O homeschooling – ou ensino em casa – é mais uma manifestação da articulação liberal/conservadora que, sob hegemonia neoliberal, insere-se nas políticas de eliminação progressiva do Estado (restringindo sua ação ao aparato repressivo).
O homeschooling conversa tanto com o liberalismo de segunda geração – ou neoliberalismo – o qual se autodeclara “libertário”, ou seja, anti-estatal, como também conversa com o conservadorismo que nele vê possibilidade de restringir a educação das crianças aos “valores da família”, criando um canal para fugir das políticas públicas democratizantes e igualitárias.
Guedes voltou de Davos confirmado como o “homem do capital financeiro” – todo poderoso. É ele quem vai dar as cartas e dele depende o futuro de Bolsonaro (e dos próprios militares). Ou seja, estão todos dependentes dos destinos da economia, os quais foram colocados nas mãos de uma solução fracassada no mundo todo e lucrativa apenas para o andar de cima, o capital financeiro.
A desigualdade social, como ocorre no resto do mundo que adotou a mesma ilusão neoliberal, vai disparar. Para o entendimento liberal/conservador, no entanto, não há desigualdade social, há apenas desigualdade de mérito. Para a aliança conservadora/liberal, reconhecer a desigualdade social seria reconhecer também a diferença construída a partir de “classes sociais” – mas isso, dizem, é ideologia e, portanto, coisa de comunista.
Por isso, Bolsonaro não fala em desigualdade social em seus discursos e nem na sua política. Por isso, a política social não é relevante para seu governo e sim a política econômica que coloca as pessoas frente a “oportunidades”. Agarrá-las ou não é uma decisão pessoal. Para os neoliberais quaisquer forma de proteção social que não seja a destinada à extremíssima pobreza é inadequada, pois permite que as pessoas sobrevivam fora da concorrência certificadora do mérito. Forma va-ga-bun-do. Não há desigualdade, há pessoas que carregam distintas quantidades de mérito todas obtidas na saudável concorrência e na competição – mães da eficiência e da competência. Portanto, o Estado deve ser mínimo e isso implica em privatizar suas várias áreas de atuação.
Esta visão não passa de uma adoção do darwninismo social onde o mais forte (leia-se o que acumulou mais mérito) sobrevive, cabendo aos portadores de menos mérito apenas ter que se esforçar mais.

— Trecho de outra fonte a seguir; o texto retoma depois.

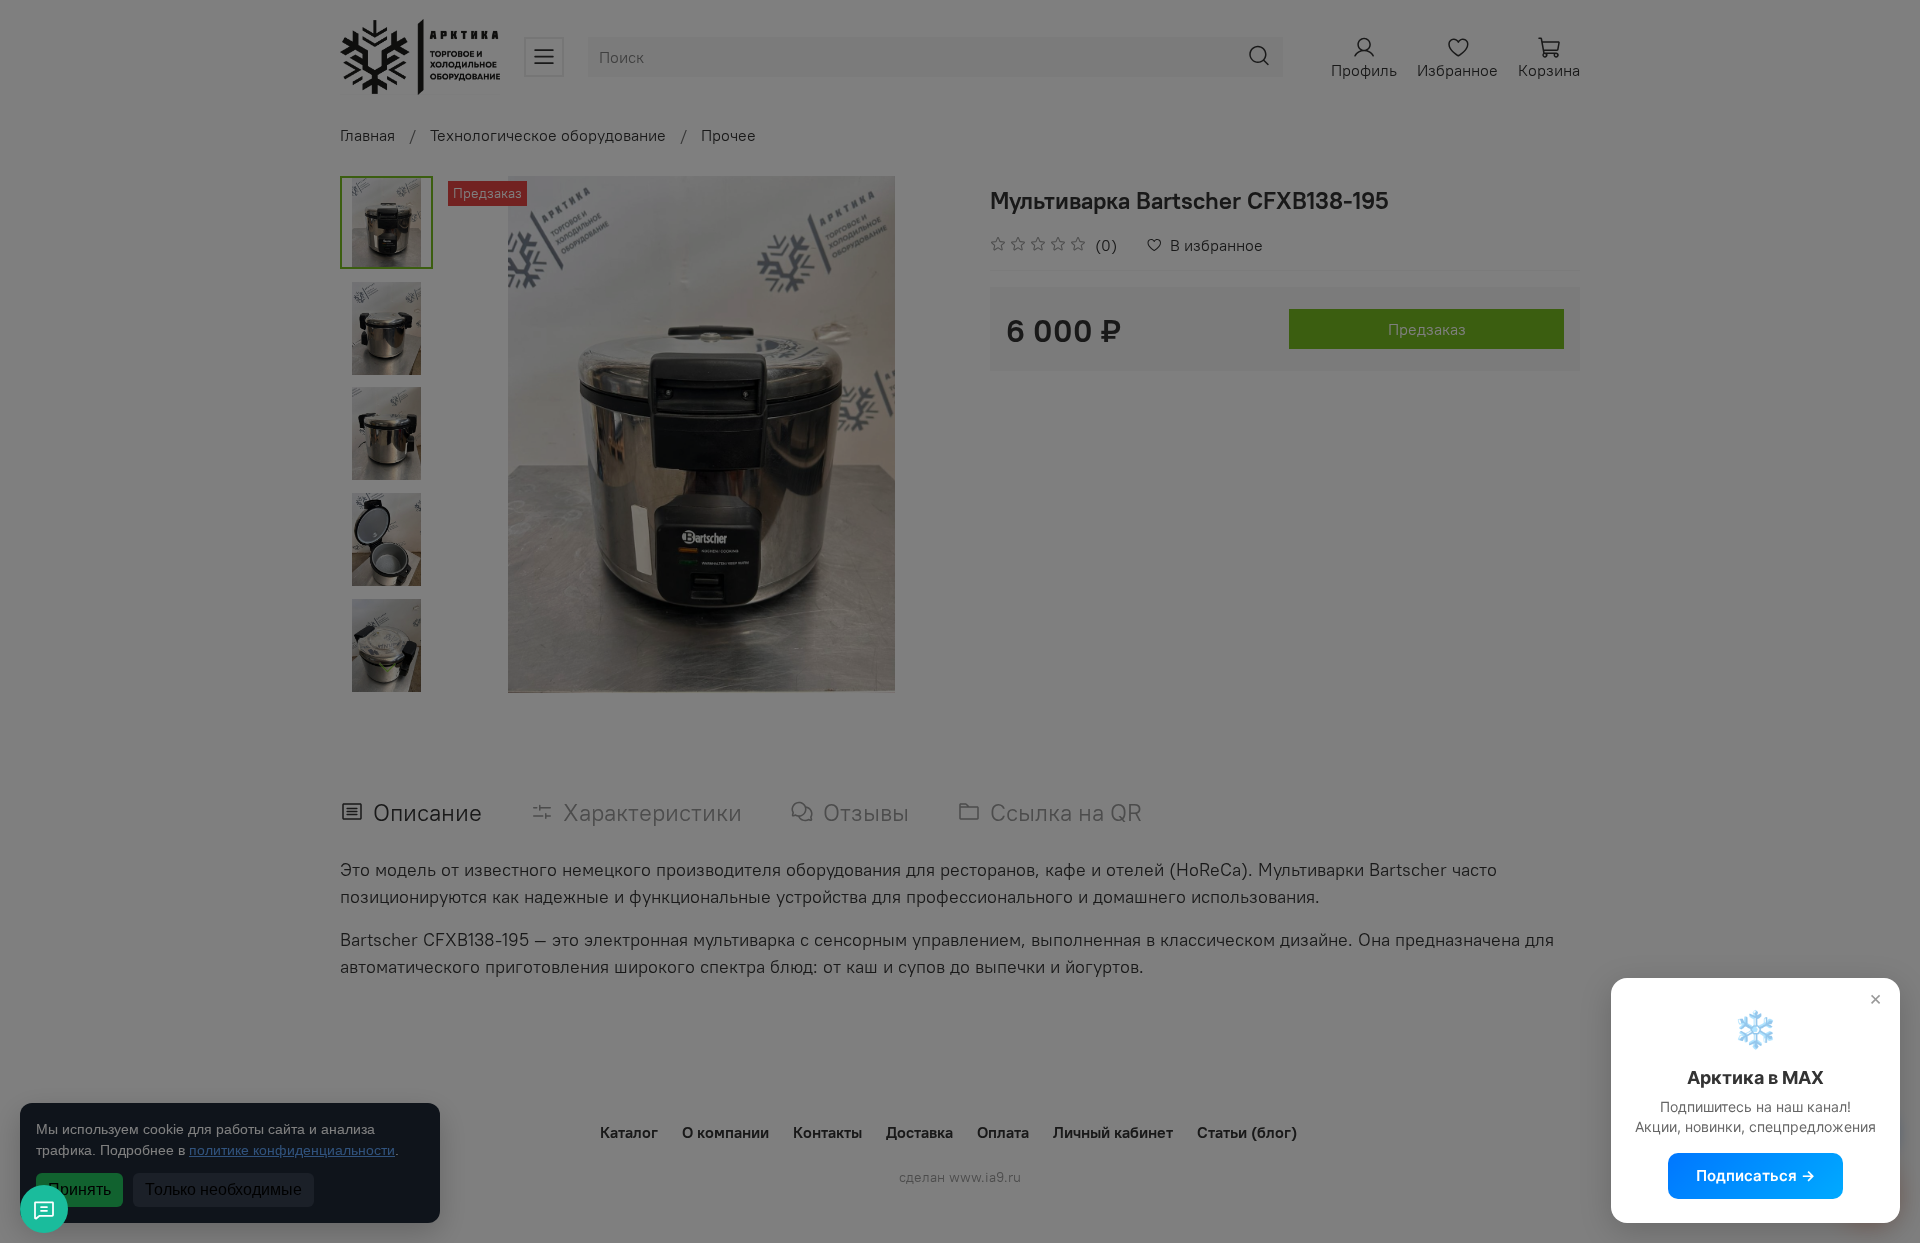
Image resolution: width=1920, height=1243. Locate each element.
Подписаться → (1755, 1175)
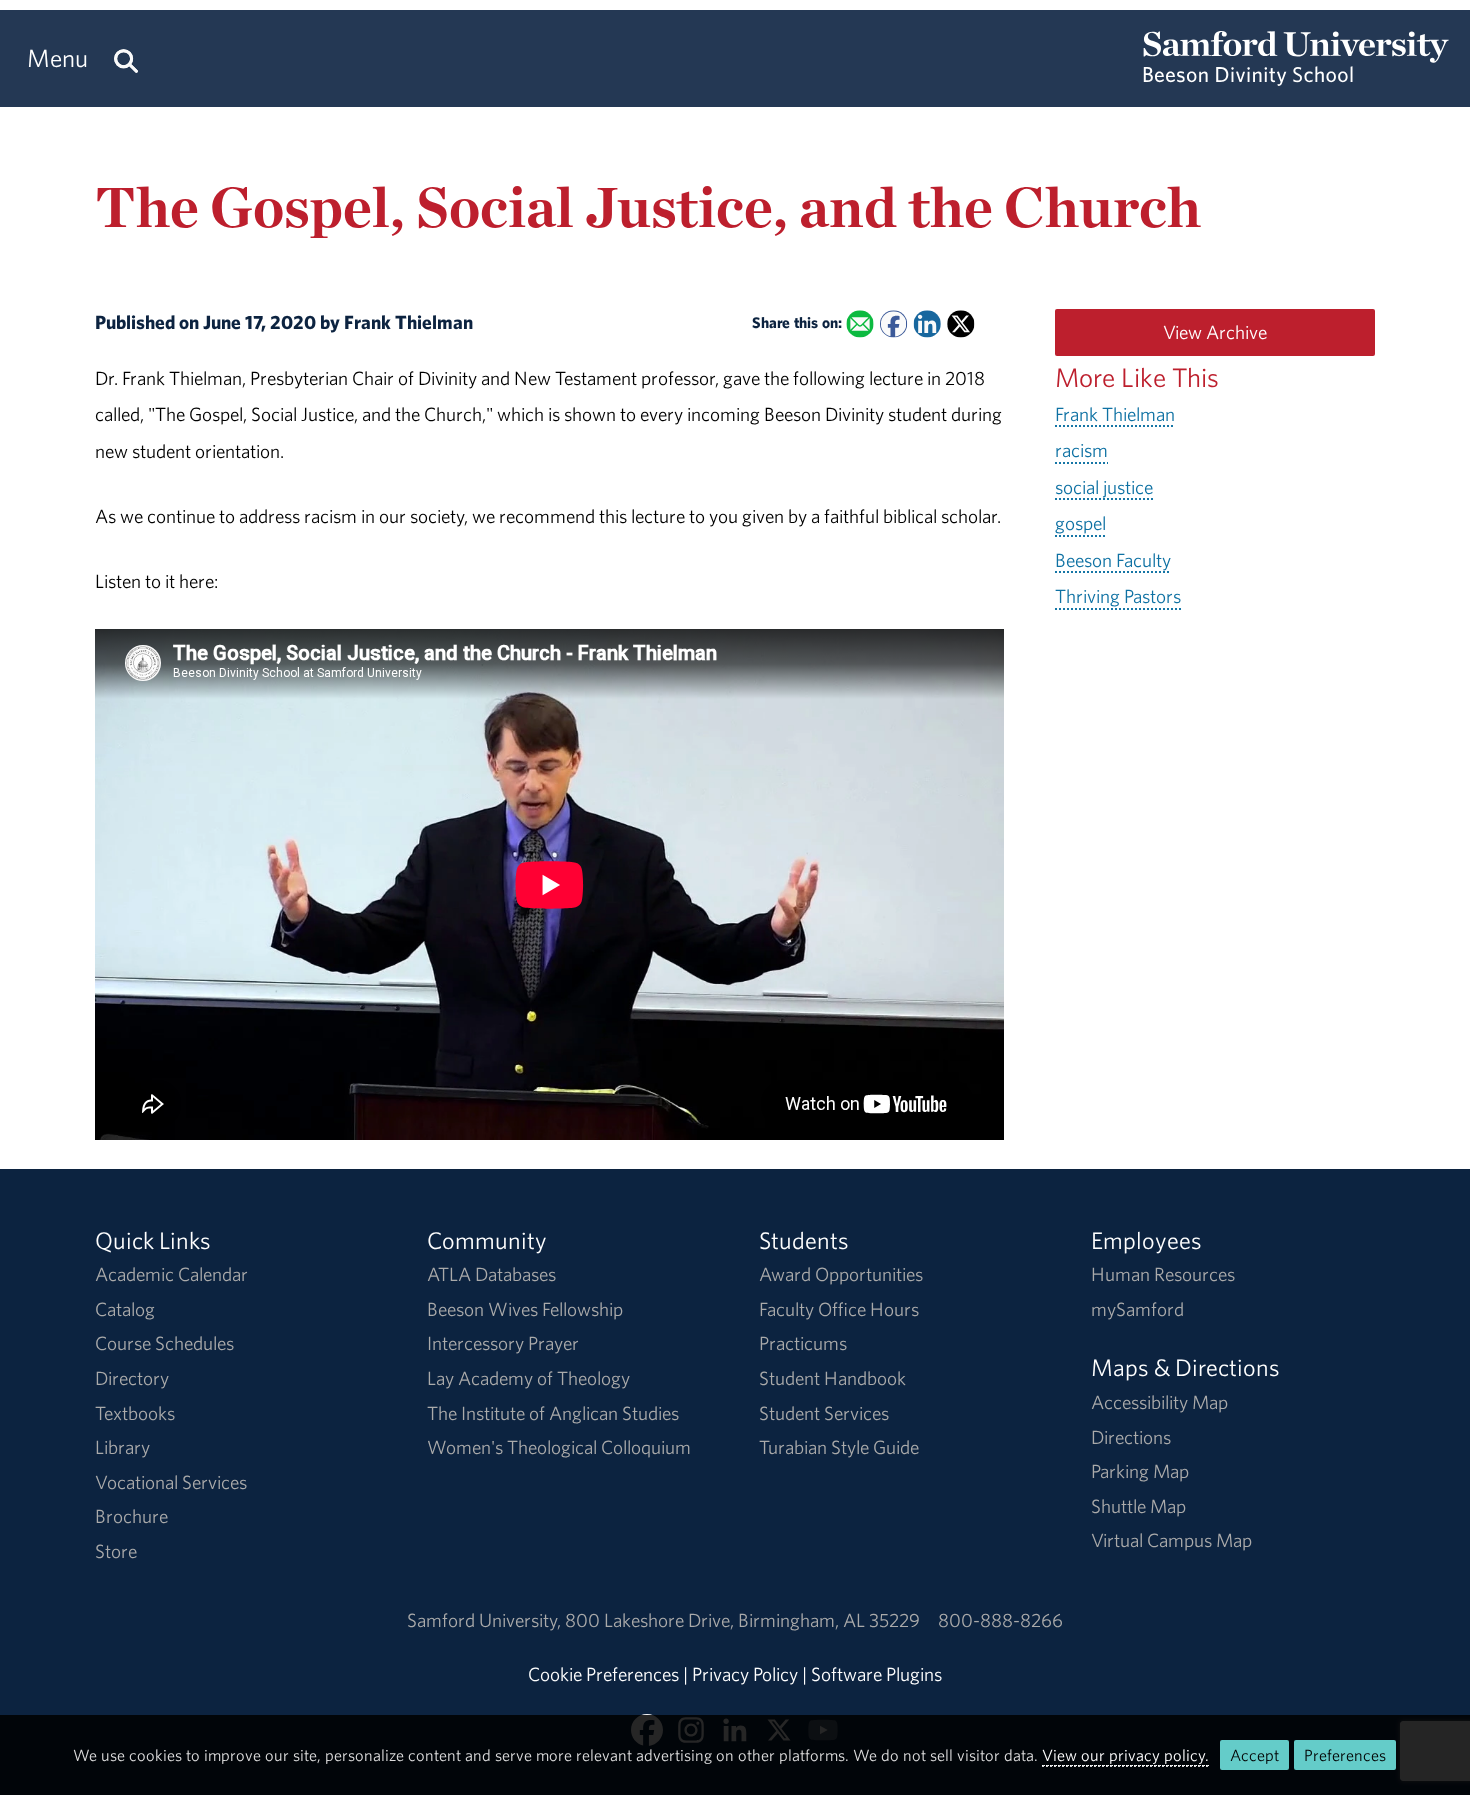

O homeschooling atende todas estes objetivos: para os conservadores é a possibilidade de criar seu mundinho regido pelos “valores já assumidos pela família” – negando a possibilidade das crianças terem o direito a conhecer, de forma independente, a diversidade de posicionamentos e concepções como base para sua constituição; para os neoliberais o homeschooling é a oportunidade de contribuir para o desmonte do sistema educacional lançando-o à lógica da “anarquia criativa” do mercado, transferindo a educação para as famílias, mas de olho no mercado que florescerá para atender diretamente as famílias, financiado pelo Estado (vouchers), mas sem ter o Estado na administração direta da educação.
Para entender a política educacional do governo Bolsonaro é preciso partir destes conceitos e juntar ações dispersas e diversionistas que serão tomadas isoladamente, ora no Ministério da Família, ora no Ministério da Economia, ora no próprio Ministério da Educação. Como já indicou Mourão o governo Bolsonaro veio para desmontar o Estado (e suas instituições).
Defendendo o oportunismo político na articulação dos liberais com outras correntes, Salerno diz:
“O oportunista, portanto, não quer nem demolir o estado da noite para o dia e nem seguir um plano — delineado a priori — extravagante e fantasioso de diminuir o estado de uma maneira mais “humana”. Ao contrário, ele quer desmantelar o estado o mais rapidamente possível, tirando proveito de toda e qualquer oportunidade que eventualmente surja em meio ao infindável e instável fluxo de circunstâncias sociais, econômicas e políticas.”
Leia aqui.
O homeschooling encaixa-se perfeitamente dentro desta lógica geral do neoliberalismo que exalta a concorrência, o estado mínimo, o mérito, e a diluição da proteção social (inclusive porque encarece o trabalhador), transferindo as ações antes sob responsabilidade do Estado, primeiro para o âmbito dos indivíduos e depois para o mercado concorrencial. Como libertários, os neoliberais não aceitam que o Estado interfira na vida social e isso deixa aberta a porta para que os conservadores se utilizem dessa fórmula para a manutenção de seus “valores”, sob alegação de que são “valores da família”. É uma espécie de “ganha-ganha”.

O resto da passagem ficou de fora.